WHAT THE TASK REQUIRES - Search the data for "agent". Each line containing it is to be copied.

THE DATA -

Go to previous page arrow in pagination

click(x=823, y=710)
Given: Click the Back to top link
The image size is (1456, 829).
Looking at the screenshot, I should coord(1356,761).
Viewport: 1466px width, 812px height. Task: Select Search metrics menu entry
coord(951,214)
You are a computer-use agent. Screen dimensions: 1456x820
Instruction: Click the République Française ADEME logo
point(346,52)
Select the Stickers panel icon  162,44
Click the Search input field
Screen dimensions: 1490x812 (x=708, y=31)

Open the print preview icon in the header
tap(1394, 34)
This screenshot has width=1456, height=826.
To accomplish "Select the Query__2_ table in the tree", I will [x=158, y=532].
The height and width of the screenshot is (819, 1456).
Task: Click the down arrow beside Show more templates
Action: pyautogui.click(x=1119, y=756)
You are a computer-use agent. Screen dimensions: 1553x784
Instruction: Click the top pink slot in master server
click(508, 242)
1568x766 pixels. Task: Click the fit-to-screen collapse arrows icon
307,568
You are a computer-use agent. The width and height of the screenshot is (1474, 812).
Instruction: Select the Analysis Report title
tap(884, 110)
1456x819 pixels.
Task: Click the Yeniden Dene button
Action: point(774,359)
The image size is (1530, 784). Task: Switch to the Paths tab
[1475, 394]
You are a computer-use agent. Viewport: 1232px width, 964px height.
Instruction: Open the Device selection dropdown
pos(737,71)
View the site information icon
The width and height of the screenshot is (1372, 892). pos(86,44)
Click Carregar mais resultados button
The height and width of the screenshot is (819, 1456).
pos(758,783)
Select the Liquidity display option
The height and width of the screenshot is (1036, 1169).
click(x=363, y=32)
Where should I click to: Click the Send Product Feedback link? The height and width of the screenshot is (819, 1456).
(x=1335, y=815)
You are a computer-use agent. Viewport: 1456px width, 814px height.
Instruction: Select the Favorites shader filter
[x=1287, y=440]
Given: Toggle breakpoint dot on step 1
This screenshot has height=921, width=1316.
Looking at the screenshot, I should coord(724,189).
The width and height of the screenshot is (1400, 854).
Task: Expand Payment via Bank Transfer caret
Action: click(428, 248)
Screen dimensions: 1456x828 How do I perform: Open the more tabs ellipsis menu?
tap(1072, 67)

TASK OUTPUT -
You are a computer-use agent. Screen dimensions: 1456x820
You are a computer-use agent. Screen dimensions: 1553x784
You are a computer-use agent. The width and height of the screenshot is (1474, 812).
You are a computer-use agent. Viewport: 1232px width, 964px height.
You are a computer-use agent. Viewport: 1456px width, 814px height.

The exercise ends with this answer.